| The problem |
Working from the records below, return word for word the line that contains "Given: Click the Save icon in title bar" and each line after it, ending with the last. Skip all pictures.

| Data for processing |
================

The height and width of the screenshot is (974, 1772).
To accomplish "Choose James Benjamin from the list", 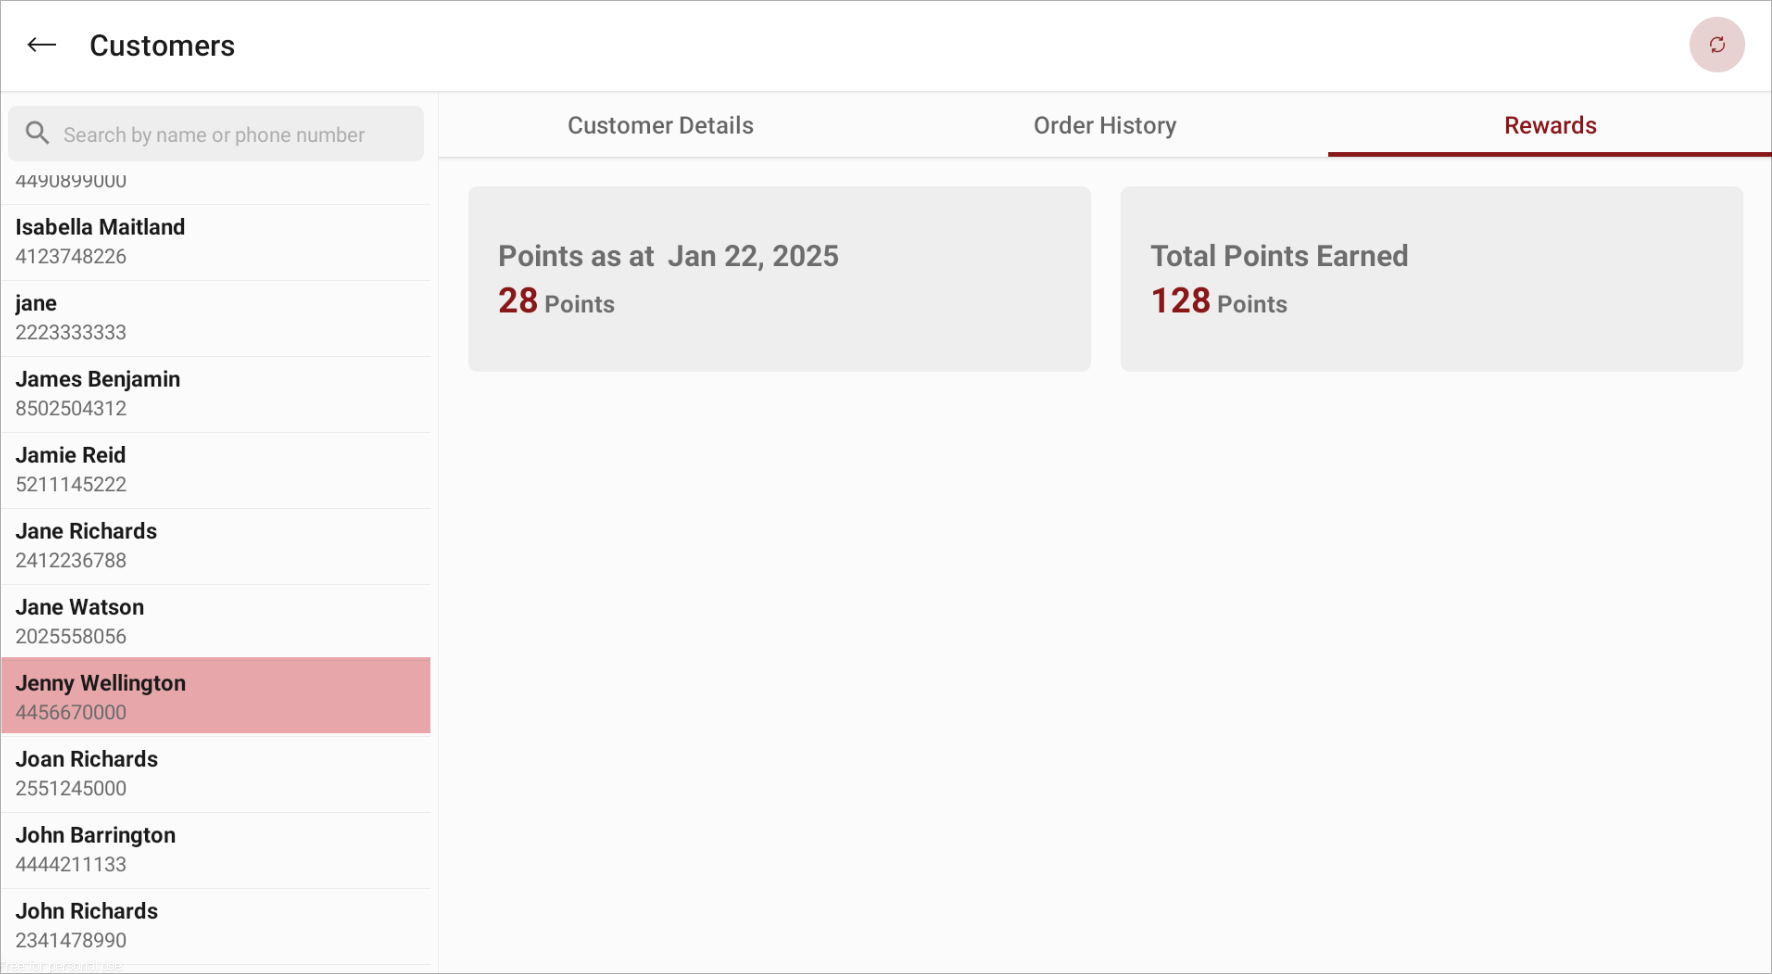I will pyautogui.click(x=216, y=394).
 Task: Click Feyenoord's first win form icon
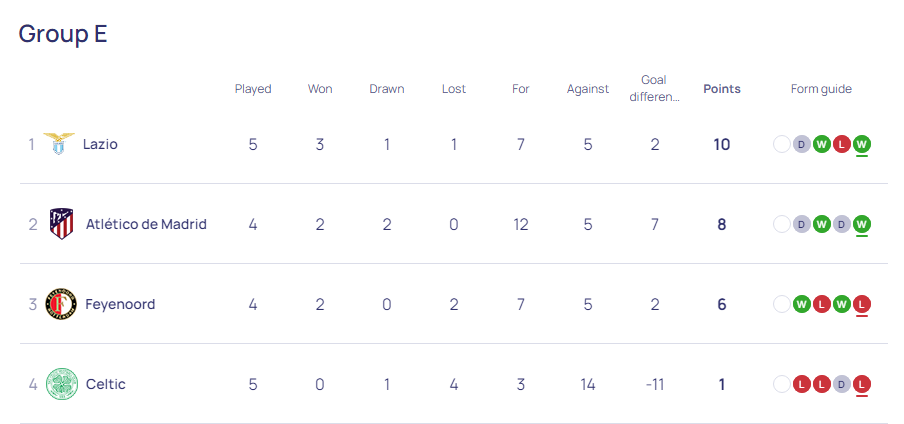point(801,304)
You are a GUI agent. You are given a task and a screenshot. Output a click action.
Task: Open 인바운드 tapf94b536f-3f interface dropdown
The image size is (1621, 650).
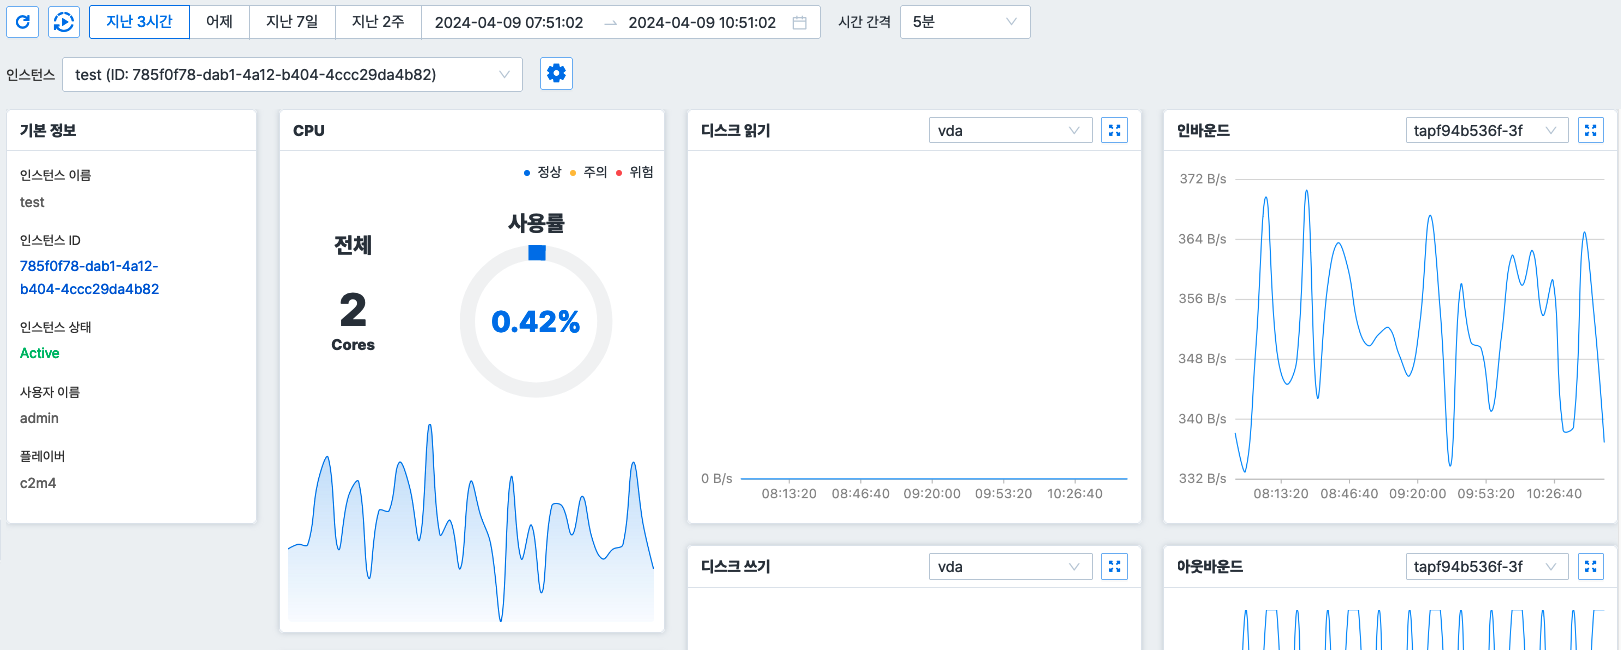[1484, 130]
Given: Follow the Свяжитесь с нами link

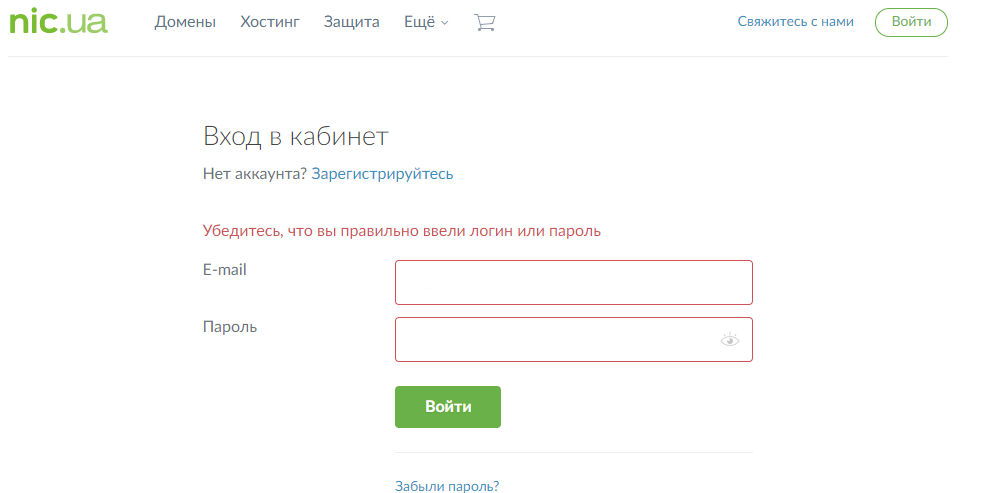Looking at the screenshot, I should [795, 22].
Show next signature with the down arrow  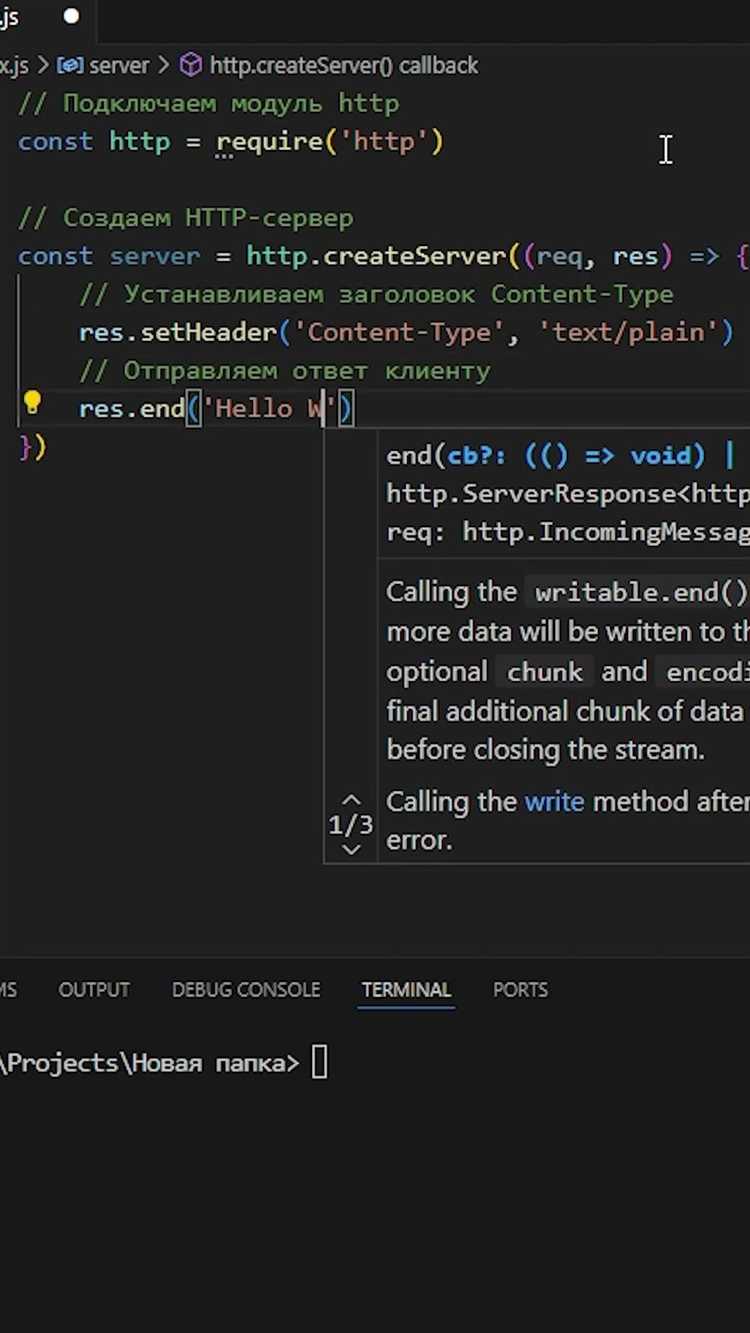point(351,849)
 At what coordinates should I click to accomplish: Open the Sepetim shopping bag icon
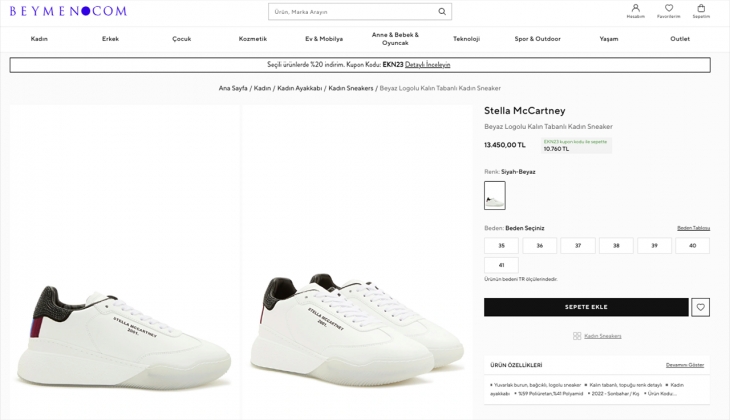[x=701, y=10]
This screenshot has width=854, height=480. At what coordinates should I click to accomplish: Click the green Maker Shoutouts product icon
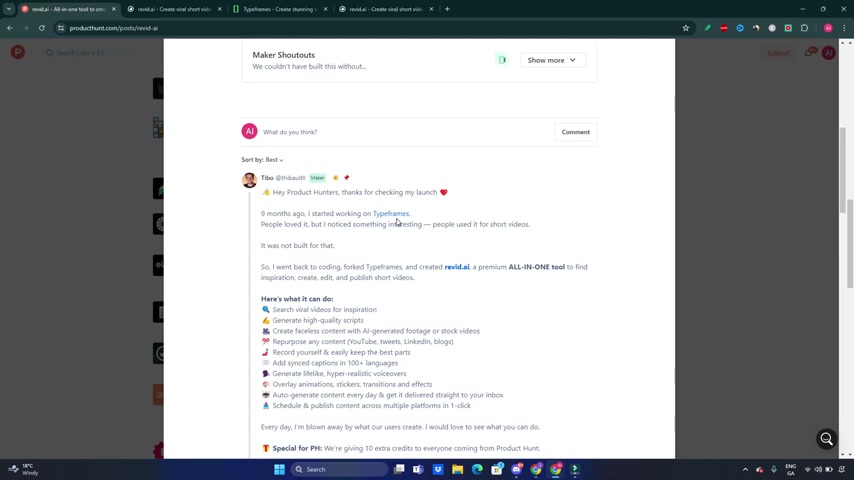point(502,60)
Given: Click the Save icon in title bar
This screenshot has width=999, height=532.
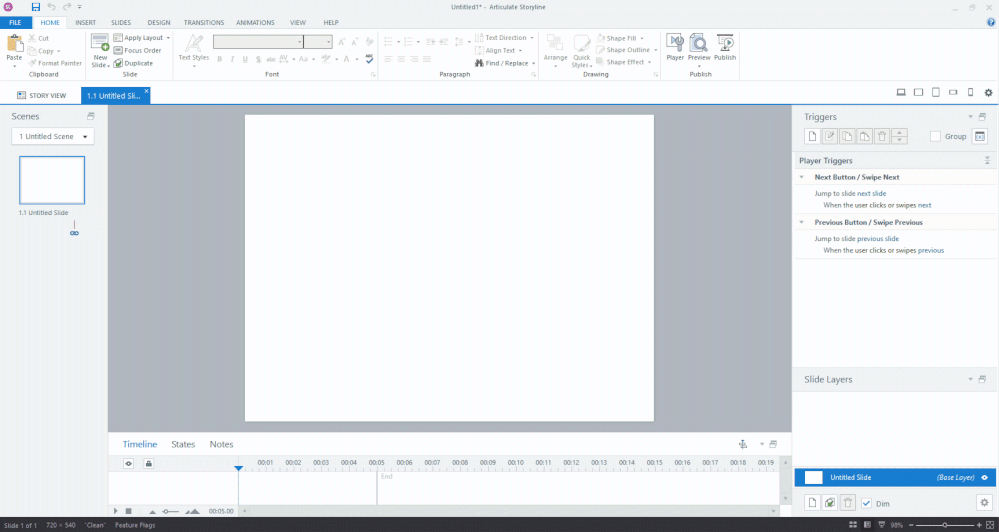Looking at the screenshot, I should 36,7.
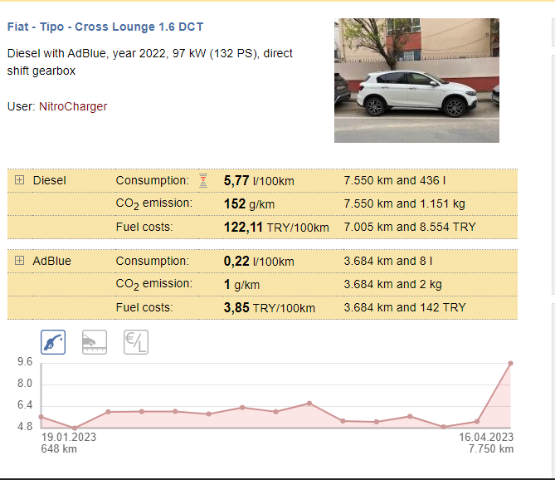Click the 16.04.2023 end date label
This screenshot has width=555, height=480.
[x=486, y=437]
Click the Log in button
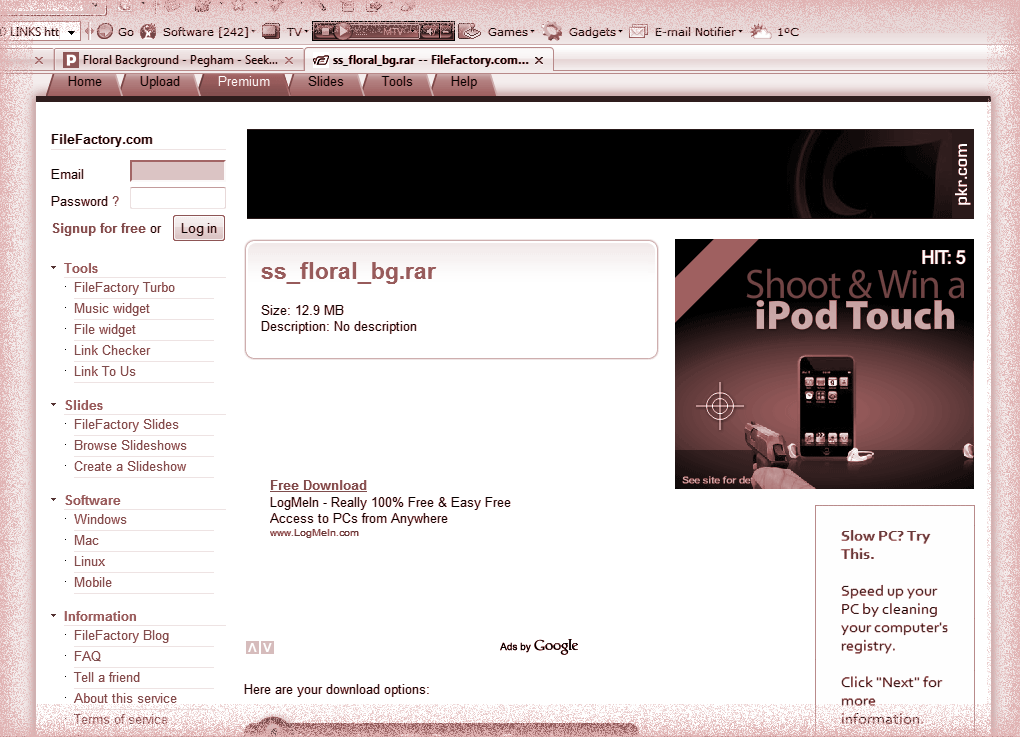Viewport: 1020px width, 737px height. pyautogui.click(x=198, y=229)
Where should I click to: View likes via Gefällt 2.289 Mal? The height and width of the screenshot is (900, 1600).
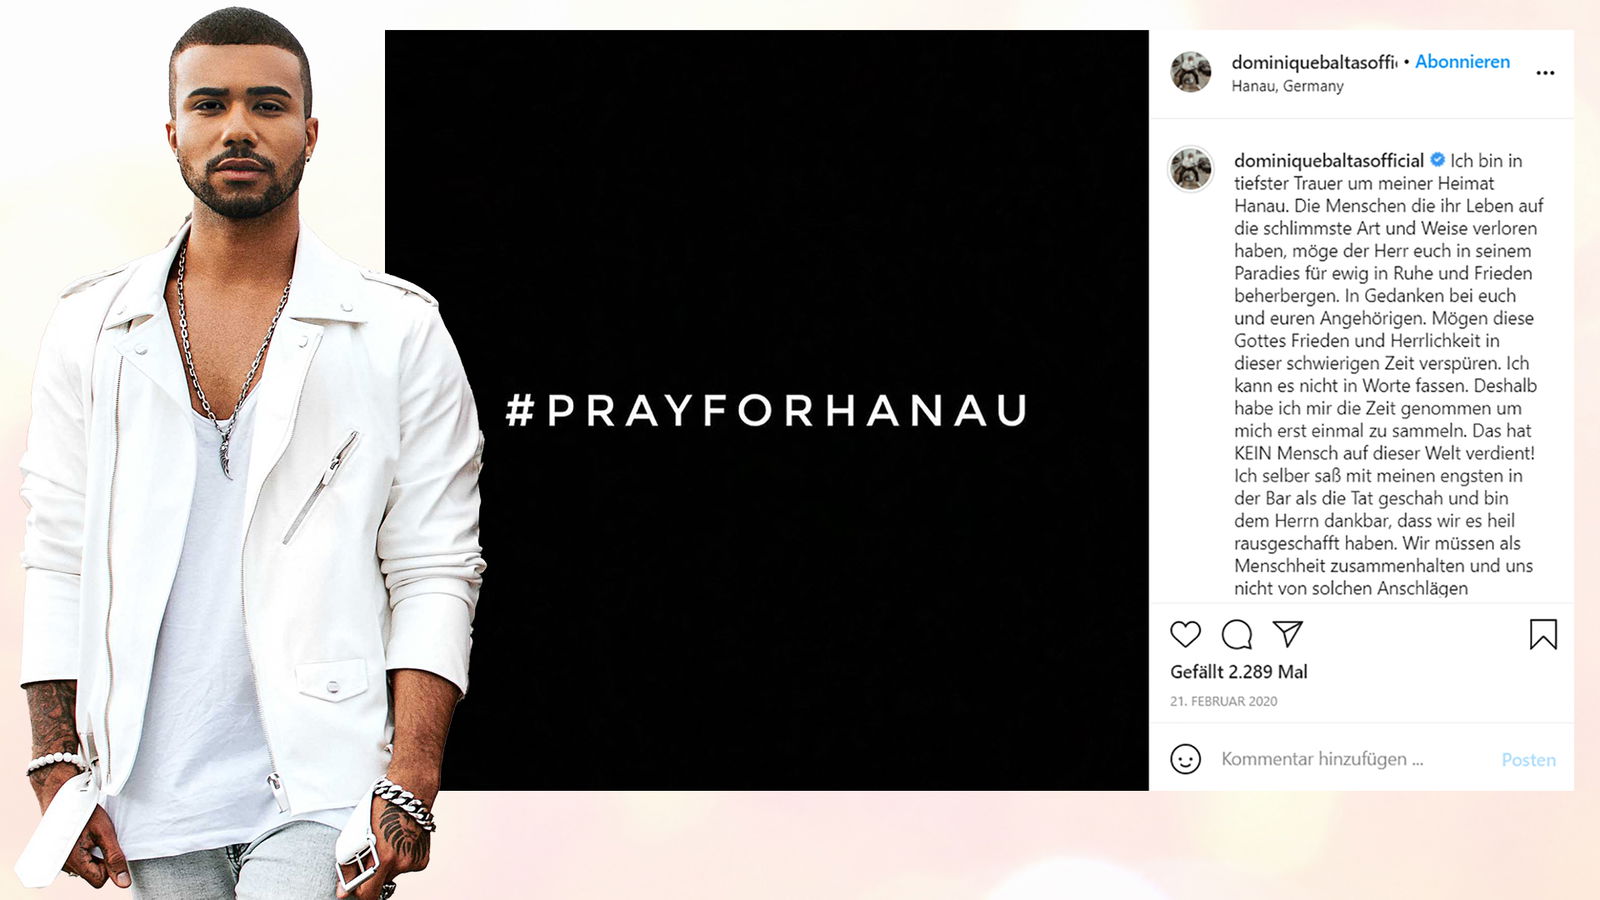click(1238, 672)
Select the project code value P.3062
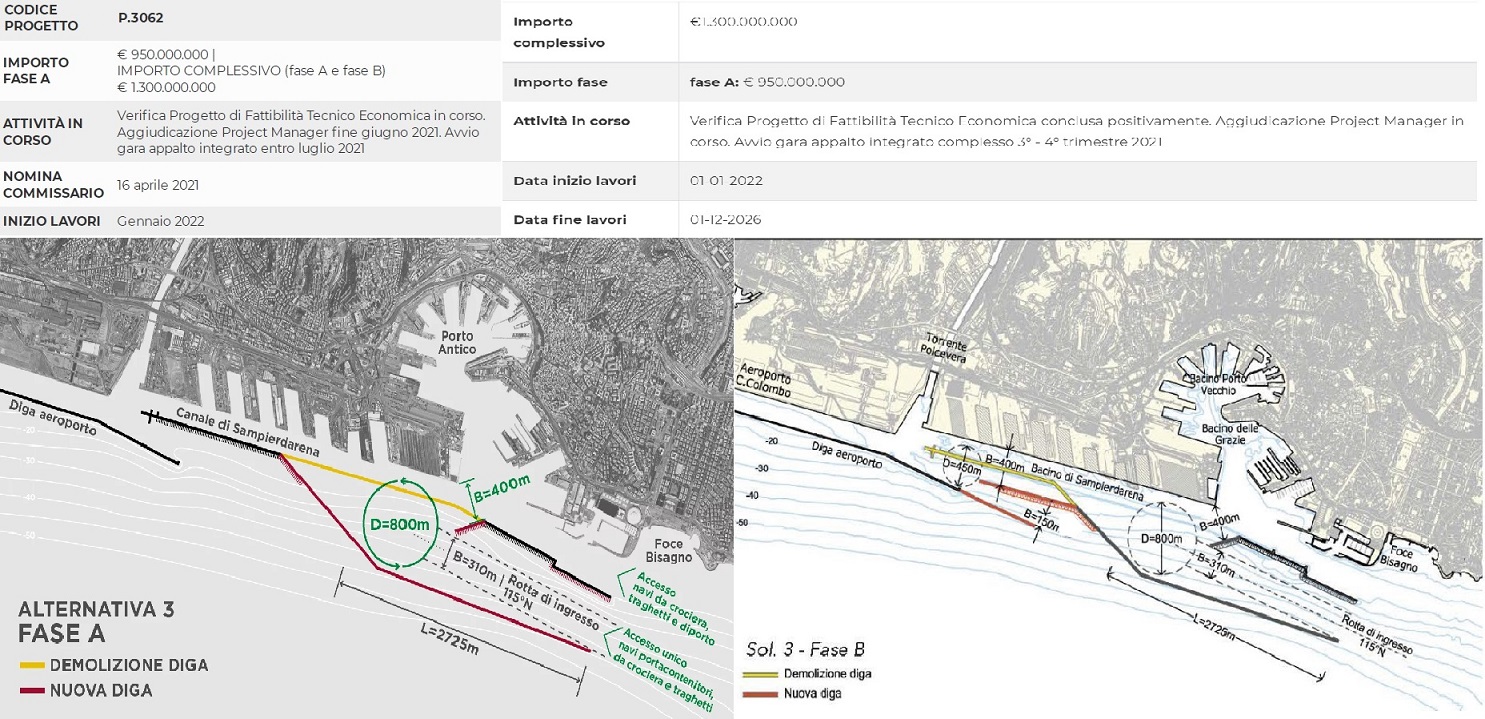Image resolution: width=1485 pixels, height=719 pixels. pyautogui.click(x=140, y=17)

================

| Written answer |
Given: Click the Save icon in title bar
This screenshot has width=999, height=532.
Looking at the screenshot, I should 36,7.
Click the 16.04.2023 end date label
This screenshot has width=555, height=480.
[x=486, y=437]
Click the Log in button
Viewport: 1020px width, 737px height. pyautogui.click(x=198, y=229)
Where should I click to: View likes via Gefällt 2.289 Mal? The height and width of the screenshot is (900, 1600).
click(1238, 672)
Select the project code value P.3062
Image resolution: width=1485 pixels, height=719 pixels. pyautogui.click(x=140, y=17)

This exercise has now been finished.